Below is an example of the raw output of one of the 4 load generators, which shows some of the capabilities of the java cometd client, which can be used to develop load generators specific for your own application:
Statistics Started at Mon Jun 21 15:50:58 UTC 2010
Operative System: Linux 2.6.32-305-ec2 amd64
JVM : Sun Microsystems Inc. Java HotSpot(TM) 64-Bit Server VM runtime 16.3-b01 1.6.0_20-b02
System Memory: 93.82409% used of 7.5002174 GiB
Used Heap Size: 2453.7236 MiB
Max Heap Size: 5895.0 MiB
Young Generation Heap Size: 2823.0 MiB
- - - - - - - - - - - - - - - - - - - -
Testing 2500 clients in 100 rooms
Sending 3000 batches of 1x50B messages every 8000µs
- - - - - - - - - - - - - - - - - - - -
Statistics Ended at Mon Jun 21 15:51:29 UTC 2010
Elapsed time: 30164 ms
Time in JIT compilation: 12 ms
Time in Young Generation GC: 0 ms (0 collections)
Time in Old Generation GC: 0 ms (0 collections)
Garbage Generated in Young Generation: 1848.7974 MiB
Garbage Generated in Survivor Generation: 0.0 MiB
Garbage Generated in Old Generation: 0.0 MiB
Average CPU Load: 109.96191/200
Outgoing: Elapsed = 30164 ms | Rate = 99 messages/s - 99 requests/s
Waiting for messages to arrive 74450/75081
All messages arrived 75081/75081
Messages - Success/Expected = 75081/75081
Incoming - Elapsed = 30470 ms | Rate = 2464 messages/s - 2368 responses/s (96.14%)
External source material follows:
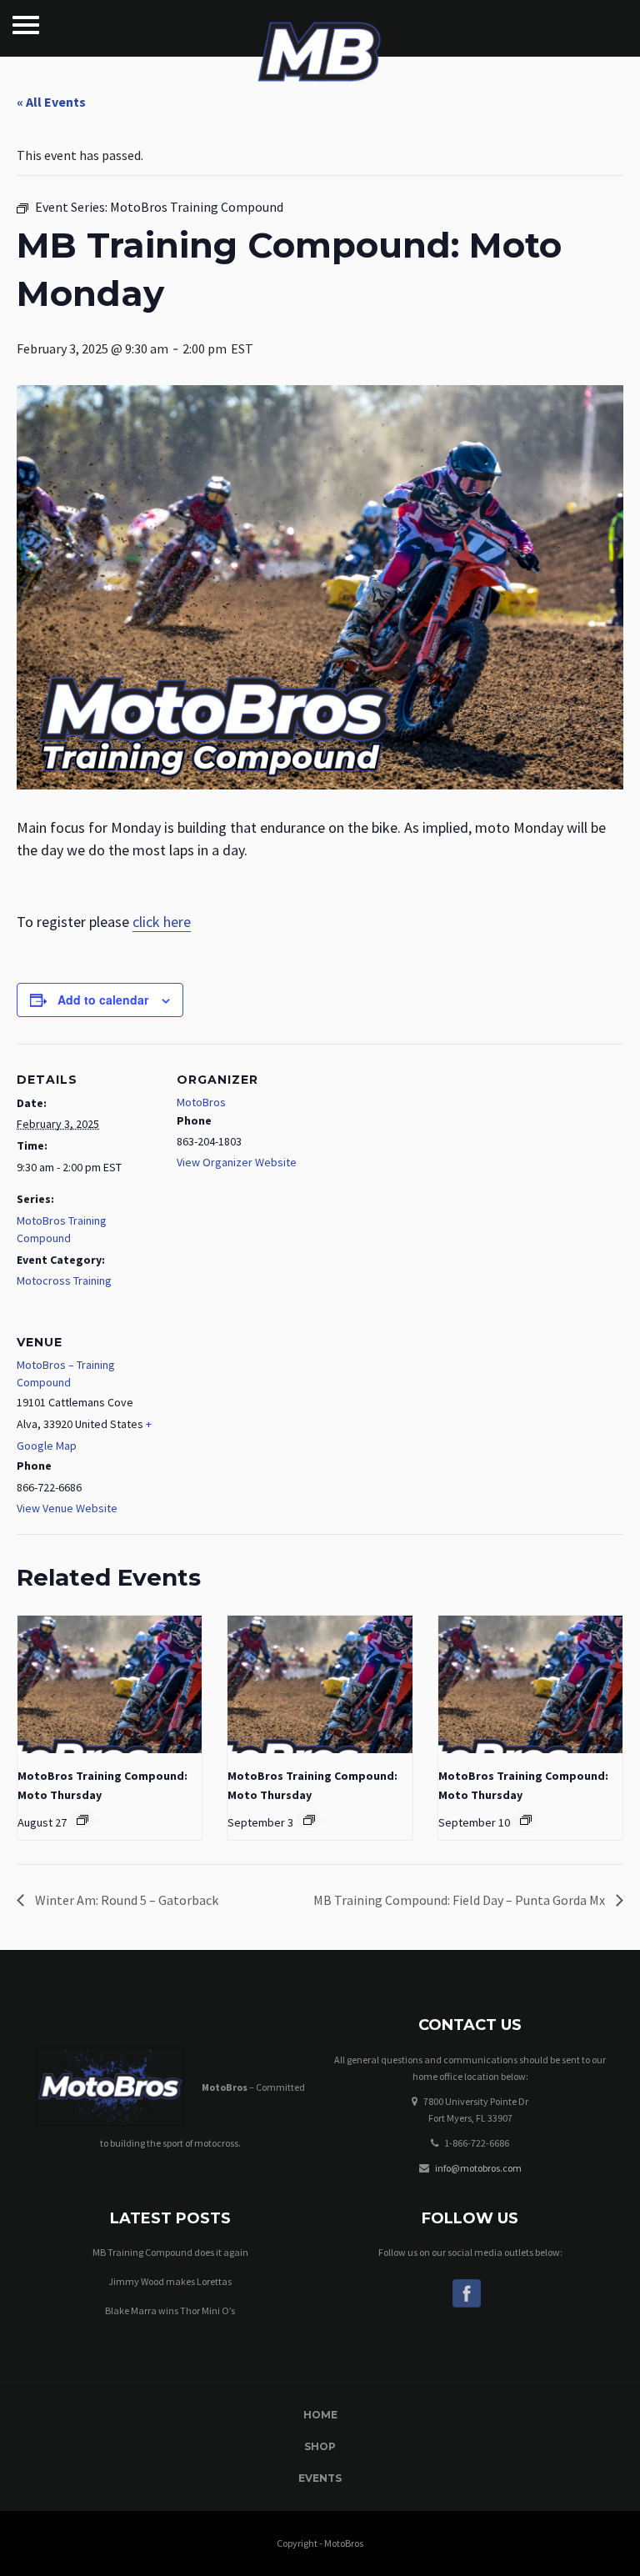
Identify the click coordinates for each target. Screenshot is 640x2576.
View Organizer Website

Messages - Wall Latency Distribution Curve (X axis: Frequency, Y axis: Latency):
@ _ 56 ms (19201, 25.57%)
@ _ 112 ms (33230, 44.26%) ^50%
@ _ 167 ms (10282, 13.69%)
@ _ 222 ms (3438, 4.58%) ^85%
@ _ 277 ms (2479, 3.30%)
@ _ 332 ms (1647, 2.19%)
@ _ 388 ms (1462, 1.95%) ^95%
@ _ 443 ms (971, 1.29%)
@ _ 498 ms (424, 0.56%)
@ _ 553 ms (443, 0.59%)
@ _ 609 ms (309, 0.41%)
@ _ 664 ms (363, 0.48%)
@ _ 719 ms (338, 0.45%) ^99%
@ _ 774 ms (289, 0.38%)
@ _ 829 ms (153, 0.20%) ^99.9%
@ _ 885 ms (46, 0.06%)
@ _ 940 ms (3, 0.00%)
@ _ 995 ms (1, 0.00%)
@ _ 1050 ms (1, 0.00%)
@ _ 1105 ms (1, 0.00%)
Messages - Wall Latency Min/Ave/Max = 1/120/1105 ms
Messages - Network Latency Min/Ave/Max = 1/108/1100 ms
As time permits, we would like to update our java client to also support the websocket protocol, so that we can also generate the load from 20,000 websocket clients and see how this new protocol may further improve throughput and latency.